Mientras que las guerrillas permanecen agazapadas en las montañas, las calles de las ciudades de México viven una realidad diaria de violencia exacerbada. La pobreza y la falta de trabajo, agudizadas bajo la crisis económica, provocan un aumento constante de la delincuencia, con asaltos y secuestros que ya no se dirigen solo contra los pudientes, sino que se han generalizado hasta llegar a pueblos y barrios humildes. Y además hay una guerra que deja más de 20 muertos al día.

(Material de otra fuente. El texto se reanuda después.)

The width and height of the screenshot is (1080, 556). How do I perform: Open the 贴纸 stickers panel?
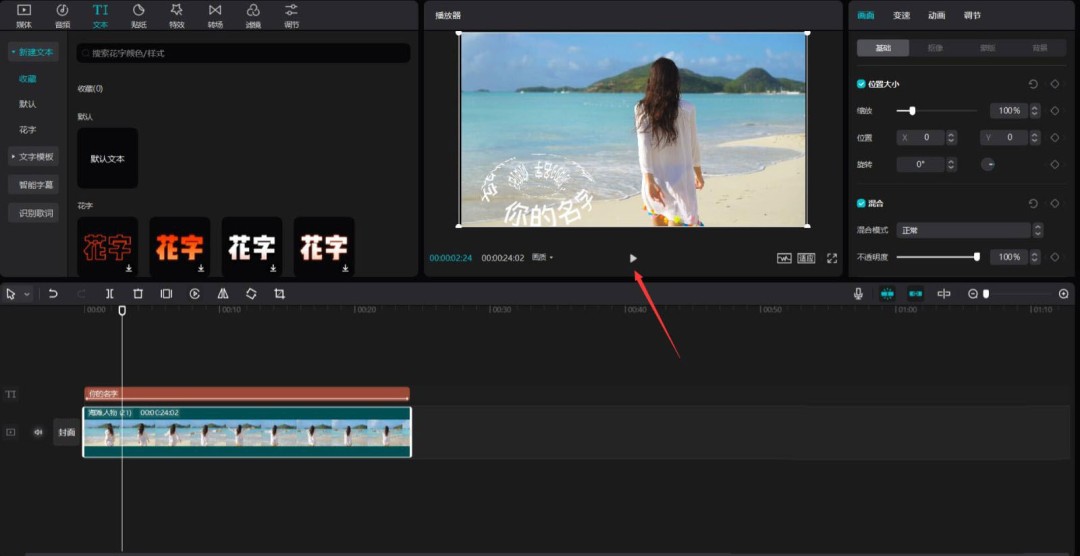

La guerra contra el narcotráfico, desatada hace casi tres años por el presidente, Felipe Calderón, provoca que avisperos de sicarios se muevan por el país, se peleen por nuevas rutas y mercados, desaten auténticas batallas con armas de alto poder, y dejen un rastro de ametrallados, cocidos en ácido o cabezas cortadas. Esa guerra, con 30.000 soldados movilizados, no ha hecho más que empeorar la desprotección de las comunidades más aisladas; la impunidad que el fuero castrense brinda a los militares permite que soldados de pocas luces torturen, violen y maten a su antojo.

El marco político que adorna este panorama no resulta más prometedor. La caída del viejo Partido Revolucionario Institucional (PRI) en el año 2000 no fue seguida por una transición que reformara realmente el quehacer político, las instituciones y las leyes. Y el paso de un partido que lo controlaba todo a la diversificación democrática vino a traer un vacío de poder y un descontrol que la delincuencia, mucho mejor organizada, sí supo aprovechar para extender sus territorios y hacerse incluso con cargos políticos.

Desazón política

Las elecciones legislativas y municipales, que hace 15 días marcaron la mitad del sexenio, mostraron la desazón del electorado. El PRI vuelve a ser mayoría en el Congreso y atenaza aún más a Calderón en la segunda mitad de su mandato. El ahora gobernante Partido Acción Nacional (PAN) ha mostrado debilidad e incapacidad, y el Partido de la Revolución Democrática se ha hundido en medio de la debacle interna.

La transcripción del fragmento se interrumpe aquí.